Metro

Munch’s ‘The Scream’ sells for record $119.9M

Edvard Munch’s iconic painting “The Scream” sold for a record $119.9 million at Sotheby’s in New York on Wednesday night.

The Norwegian artist’s piece, which had been expected to fetch at least $80 million, attracted the attention of seven bidders and took 12 minutes to reach its record price from an opening bid of $40 million.

Sotheby’s announced the sale price on Twitter and said it was highest amount paid for any work of art at auction.

The buyer’s identity is not known.

It eclipsed the record auction sale of Pablo Picasso’s “Nude, Green Leaves and Bust,” which went for $106.5 million in May 2010 and Alberto Giacometti’s “L’Homme qui marche I,” which sold for $104.3 million in February 2010.

The painting depicts a bald, skeletal figure in a blue shirt standing at a popular suicide spot on Oslo’s horseshoe-shaped bay where people could often hear screams from a nearby insane asylum, The Wall Street Journal explained, citing art historians. Munch’s sister, who had been diagnosed with schizophrenia, was housed in that asylum.

Part of the reason for the excitement around “The Scream,” which dates from 1895, is that it is the last of four versions — created between 1893 and 1910 — of the painting in private hands. The other three are all in museums in Oslo.

It was sold by private collector Petter Olsen, whose father was friends with the artist.

Olsen said ahead of the auction, “I have lived with this work all my life, and its power and energy have only increased with time. Now, however, I feel the moment has come to offer the rest of the world a chance to own and appreciate this remarkable work.”

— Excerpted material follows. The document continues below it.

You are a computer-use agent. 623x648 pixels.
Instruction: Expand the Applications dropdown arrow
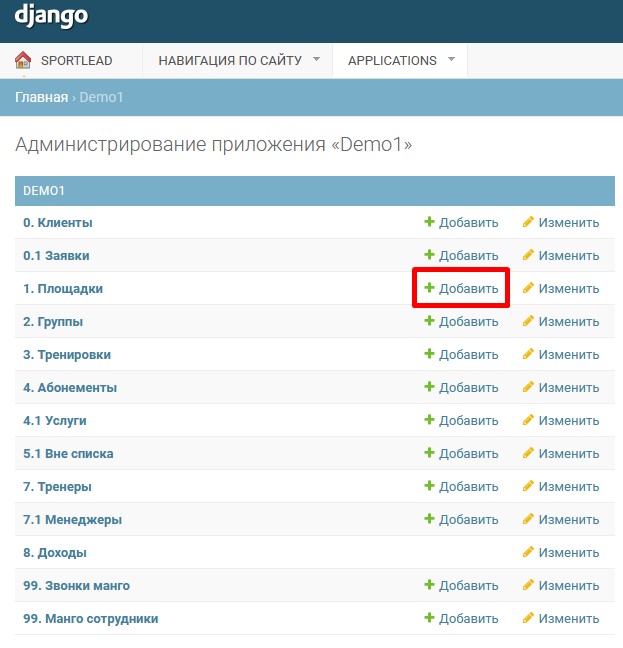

Olsen said his family hid the work during World War II, along with dozens of other Munch artworks, in a hay barn to protect them from the Nazis, who had occupied Norway and were destroying artworks they deemed degenerate.

He added that he offered up “The Scream” for sale in order to fund a museum of Munch’s work.

David Norman, Sotheby’s global head of Impressionist and Modern Art, described the work as “the most representative image of the anxiety, the despair, the enormity of confronting human existence.”